TRECHO FORNECIDO –
• • • • • • •

“Meu nome é Cristiano e tenho uma certa caminhada na Pastoral da Juventude. Participei por um longo período das instâncias e hoje milito numa ONG que atua na luta pelos direitos da juventude.
Digo que minha vida pessoal é profundamente marcada pelas opções que fiz durante minha passagem pela PJ. E por tudo isso eu sou muito grato. Posso afirmar que até hoje, no trabalho que desenvolvo, estas opções ainda são muito fortes. Contudo, nem tudo foram e nem são flores.
Há gente que você sabe previamente que serão opositores e tentarão de todas as formas, éticas ou não, atrapalhar seus projetos e propostas. Isto é previsível, esteja você no campo que estiver. Contudo, há de se estranhar quando o opositor está nas suas fileiras, quando é um companheiro ou companheira que atua pelas mesmas causas e que já comeu o mesmo pão murcho e tomou o mesmo suco que até hoje você não sabem qual deveria ser o sabor.
É a turma do fogo amigo. Quando você se dispõe a atuar pela vida da juventude, pela sua formação integral e pelo crescimento de sua consciência crítica, sabe que será metralhado por algumas pessoas ou grupos. Há grupos aliados que metralham de volta e alguns destes tiros acabam acertando você. E há nestes mesmos grupos, alguns que enxergam em você o inimigo.
Eu passei por alguns casos assim ao longo da minha vida pastoral. Gostaria de partilhar estas experiências com você que lê este texto agora. Tiro quatro exemplos: de quando eu estava no grupo, de quando eu estava na coordenação e na assessoria da equipe diocesana e outro mais recente, aqui na ONG.
a) No grupo: Minha comunidade sempre foi muito ativa e muito juvenil. Tínhamos um bom espaço e um bom relacionamento com escolas e entidades, o que facilitava a interação. Em razão de tudo isso, fomos escolhidos para acolher o Dia Nacional da Juventude (DNJ) diocesano. A princípio ficamos muito felizes e queríamos organizar as coisas de uma maneira bem feita, afinal jovens de vários cantos e de várias cidades viriam até nossa comunidade. Mas não organizamos nada. A equipe diocesana queria duas coisas de nós: o espaço e nossos braços. Éramos simples tarefeiros e não tivemos nenhum protagonismo naquele DNJ, pelo contrário. Uma das lideranças mais antigas do grupo foi simplesmente desligado da atividade pela equipe diocesana por questionar o modo como as coisas estavam sendo conduzidas. Não houve diálogo. Mas sobrou ressentimento.

• • • • • • •

DADOS APRESENTADOS –
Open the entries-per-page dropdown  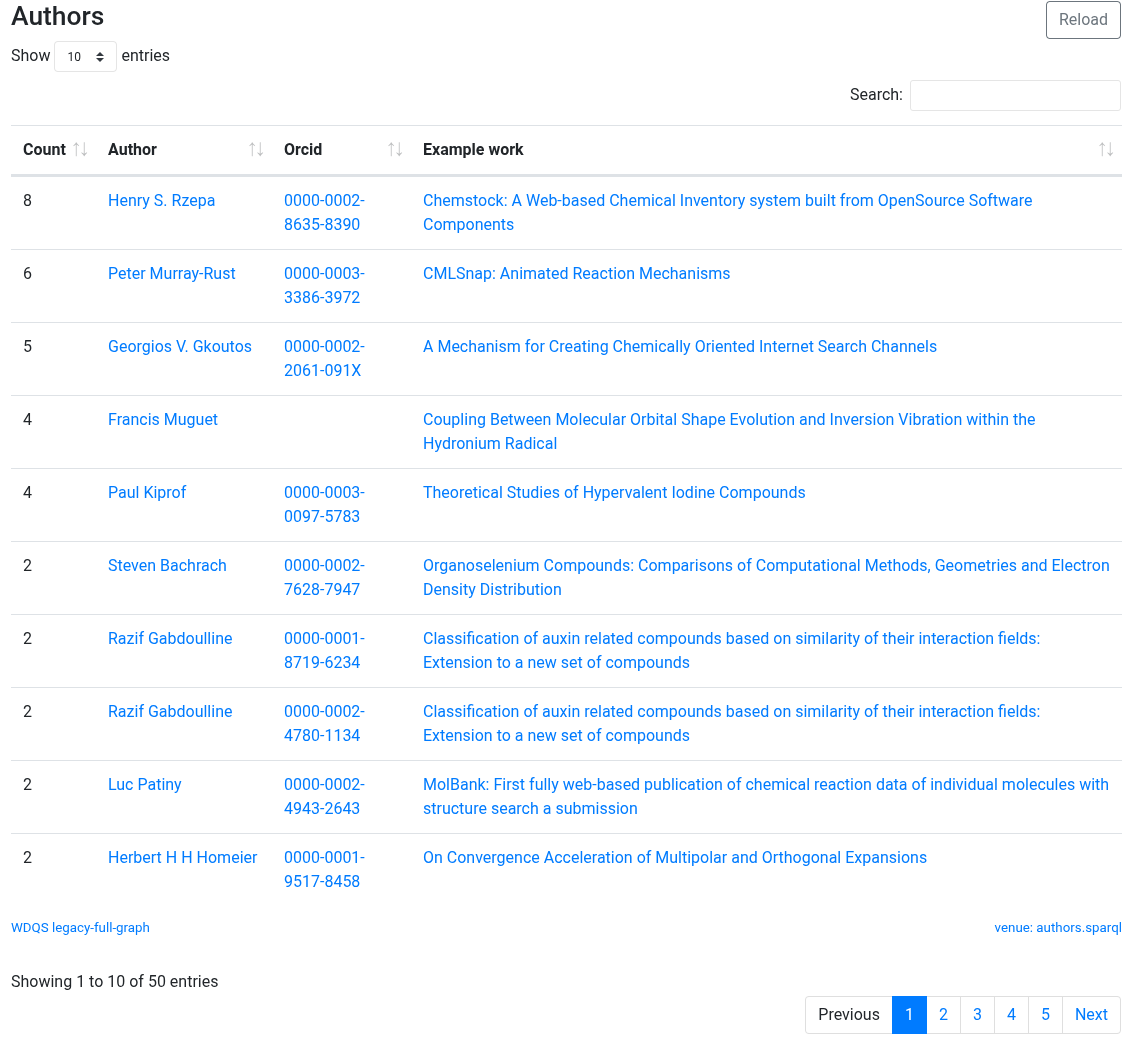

• • • • • • •

TAREFAS DO EXERCÍCIO –
A: Segundo o trecho, que evento diocesano a comunidade foi escolhida para acolher?
B: Transcreva do trecho a passagem que vai de "Digo que minha" até "ser o sabor.", inclusive.
C: Com base no trecho, explique em até três frases por que a comunidade foi escolhida para acolher o DNJ diocesano.
Os dados constituem um material independente do trecho.

RESPOSTAS –
A: O Dia Nacional da Juventude (DNJ) diocesano.

B:
Digo que minha vida pessoal é profundamente marcada pelas opções que fiz durante minha passagem pela PJ. E por tudo isso eu sou muito grato. Posso afirmar que até hoje, no trabalho que desenvolvo, estas opções ainda são muito fortes. Contudo, nem tudo foram e nem são flores.
Há gente que você sabe previamente que serão opositores e tentarão de todas as formas, éticas ou não, atrapalhar seus projetos e propostas. Isto é previsível, esteja você no campo que estiver. Contudo, há de se estranhar quando o opositor está nas suas fileiras, quando é um companheiro ou companheira que atua pelas mesmas causas e que já comeu o mesmo pão murcho e tomou o mesmo suco que até hoje você não sabem qual deveria ser o sabor.

C: A comunidade sempre foi muito ativa e muito juvenil. Além disso, tinha um bom espaço e um bom relacionamento com escolas e entidades, o que facilitava a interação.